Records for processing: Begin

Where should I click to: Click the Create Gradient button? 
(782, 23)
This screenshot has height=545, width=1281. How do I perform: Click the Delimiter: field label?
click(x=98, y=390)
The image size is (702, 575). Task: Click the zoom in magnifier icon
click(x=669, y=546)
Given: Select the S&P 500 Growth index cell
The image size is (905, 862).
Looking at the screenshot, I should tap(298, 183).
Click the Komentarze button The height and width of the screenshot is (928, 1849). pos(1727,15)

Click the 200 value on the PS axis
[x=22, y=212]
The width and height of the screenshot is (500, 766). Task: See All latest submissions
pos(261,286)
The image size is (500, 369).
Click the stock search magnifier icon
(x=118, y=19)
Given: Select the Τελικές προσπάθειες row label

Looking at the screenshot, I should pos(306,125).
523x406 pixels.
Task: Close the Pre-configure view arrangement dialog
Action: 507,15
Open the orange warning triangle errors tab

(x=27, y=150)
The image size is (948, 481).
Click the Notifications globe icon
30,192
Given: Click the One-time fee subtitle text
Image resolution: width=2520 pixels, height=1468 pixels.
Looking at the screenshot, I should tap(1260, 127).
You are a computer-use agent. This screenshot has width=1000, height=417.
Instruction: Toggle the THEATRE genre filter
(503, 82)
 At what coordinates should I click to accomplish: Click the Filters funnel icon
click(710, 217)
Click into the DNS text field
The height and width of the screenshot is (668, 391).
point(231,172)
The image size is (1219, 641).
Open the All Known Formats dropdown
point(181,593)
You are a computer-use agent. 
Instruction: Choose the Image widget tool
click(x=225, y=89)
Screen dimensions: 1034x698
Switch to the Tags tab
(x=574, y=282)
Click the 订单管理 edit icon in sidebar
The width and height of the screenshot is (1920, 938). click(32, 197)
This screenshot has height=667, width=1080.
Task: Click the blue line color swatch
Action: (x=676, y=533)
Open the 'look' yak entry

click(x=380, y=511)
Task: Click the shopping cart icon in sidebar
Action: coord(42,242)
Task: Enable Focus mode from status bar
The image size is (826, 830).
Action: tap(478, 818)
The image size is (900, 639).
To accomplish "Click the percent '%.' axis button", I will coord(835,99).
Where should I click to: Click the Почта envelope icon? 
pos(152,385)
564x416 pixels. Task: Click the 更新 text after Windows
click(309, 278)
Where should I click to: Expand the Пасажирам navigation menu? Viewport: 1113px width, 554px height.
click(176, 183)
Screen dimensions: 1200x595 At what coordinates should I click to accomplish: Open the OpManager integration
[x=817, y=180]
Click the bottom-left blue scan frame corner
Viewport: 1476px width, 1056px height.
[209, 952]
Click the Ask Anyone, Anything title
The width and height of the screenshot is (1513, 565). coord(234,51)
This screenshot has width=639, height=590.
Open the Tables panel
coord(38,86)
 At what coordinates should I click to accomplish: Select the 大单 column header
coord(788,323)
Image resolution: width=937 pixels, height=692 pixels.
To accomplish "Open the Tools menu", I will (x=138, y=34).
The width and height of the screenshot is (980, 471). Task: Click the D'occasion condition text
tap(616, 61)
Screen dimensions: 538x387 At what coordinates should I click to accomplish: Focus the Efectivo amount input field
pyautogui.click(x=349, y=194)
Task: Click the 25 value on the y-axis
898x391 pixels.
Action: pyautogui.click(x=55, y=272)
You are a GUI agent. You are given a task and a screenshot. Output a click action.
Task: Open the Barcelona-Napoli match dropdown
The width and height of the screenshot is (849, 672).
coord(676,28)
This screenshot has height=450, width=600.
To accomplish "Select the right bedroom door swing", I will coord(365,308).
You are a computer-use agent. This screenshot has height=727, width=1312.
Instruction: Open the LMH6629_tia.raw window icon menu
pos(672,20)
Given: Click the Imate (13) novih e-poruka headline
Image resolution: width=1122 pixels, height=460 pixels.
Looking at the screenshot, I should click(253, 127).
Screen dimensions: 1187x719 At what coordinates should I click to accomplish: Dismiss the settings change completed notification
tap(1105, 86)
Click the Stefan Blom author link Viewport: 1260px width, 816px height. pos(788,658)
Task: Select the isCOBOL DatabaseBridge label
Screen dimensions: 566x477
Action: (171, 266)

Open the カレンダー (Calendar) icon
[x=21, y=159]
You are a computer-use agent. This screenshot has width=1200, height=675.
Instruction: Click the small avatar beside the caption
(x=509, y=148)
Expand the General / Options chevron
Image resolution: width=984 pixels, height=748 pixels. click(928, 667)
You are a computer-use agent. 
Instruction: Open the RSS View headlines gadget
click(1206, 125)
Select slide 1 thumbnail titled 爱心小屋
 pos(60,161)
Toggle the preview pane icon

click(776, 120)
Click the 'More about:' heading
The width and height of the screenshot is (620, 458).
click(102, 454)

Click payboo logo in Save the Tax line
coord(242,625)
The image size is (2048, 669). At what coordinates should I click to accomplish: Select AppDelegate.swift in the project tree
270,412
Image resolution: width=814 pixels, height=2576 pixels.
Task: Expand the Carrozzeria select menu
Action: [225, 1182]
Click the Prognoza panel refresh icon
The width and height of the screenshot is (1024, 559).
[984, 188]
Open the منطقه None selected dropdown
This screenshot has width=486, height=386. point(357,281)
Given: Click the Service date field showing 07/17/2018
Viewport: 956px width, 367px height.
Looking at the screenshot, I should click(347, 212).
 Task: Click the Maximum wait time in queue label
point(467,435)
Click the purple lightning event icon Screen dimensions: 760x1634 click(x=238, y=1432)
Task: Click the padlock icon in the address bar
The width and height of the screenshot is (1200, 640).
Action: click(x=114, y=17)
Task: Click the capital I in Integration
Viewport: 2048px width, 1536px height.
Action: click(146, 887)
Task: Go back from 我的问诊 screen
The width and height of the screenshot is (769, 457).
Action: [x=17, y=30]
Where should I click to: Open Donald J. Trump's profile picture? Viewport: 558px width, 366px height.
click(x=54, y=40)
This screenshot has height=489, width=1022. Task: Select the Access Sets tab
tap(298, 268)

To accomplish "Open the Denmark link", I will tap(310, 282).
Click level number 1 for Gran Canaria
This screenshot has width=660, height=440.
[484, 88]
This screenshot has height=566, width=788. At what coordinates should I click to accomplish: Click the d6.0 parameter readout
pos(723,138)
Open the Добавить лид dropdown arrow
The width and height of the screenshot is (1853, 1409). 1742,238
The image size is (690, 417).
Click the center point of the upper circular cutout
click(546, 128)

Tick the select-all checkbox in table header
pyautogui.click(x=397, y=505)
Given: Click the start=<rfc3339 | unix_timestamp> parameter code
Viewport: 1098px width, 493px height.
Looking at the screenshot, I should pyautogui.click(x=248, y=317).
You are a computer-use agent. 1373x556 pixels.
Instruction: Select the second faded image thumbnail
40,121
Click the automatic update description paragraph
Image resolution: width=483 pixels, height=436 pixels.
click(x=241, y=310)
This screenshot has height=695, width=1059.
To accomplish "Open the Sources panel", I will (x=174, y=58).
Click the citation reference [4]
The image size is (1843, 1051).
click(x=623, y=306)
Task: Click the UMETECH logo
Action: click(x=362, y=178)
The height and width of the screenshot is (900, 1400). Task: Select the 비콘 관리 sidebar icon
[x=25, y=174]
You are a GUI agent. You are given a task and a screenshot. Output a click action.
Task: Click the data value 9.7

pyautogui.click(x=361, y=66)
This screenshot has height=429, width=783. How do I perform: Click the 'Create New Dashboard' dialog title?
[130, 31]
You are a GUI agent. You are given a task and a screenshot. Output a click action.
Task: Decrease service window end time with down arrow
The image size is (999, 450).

Records for processing: End

**Work to complete**
Find the word "computer" in the entries, and copy every line it shows up in.

**Answer box**
You are a computer-use agent. This screenshot has width=1000, height=417.
You are a computer-use agent. 
You are a computer-use agent. This screenshot has height=727, width=1312.
You are a computer-use agent. This screenshot has width=1200, height=675.
You are a computer-use agent. 
You are a computer-use agent. 1373x556 pixels.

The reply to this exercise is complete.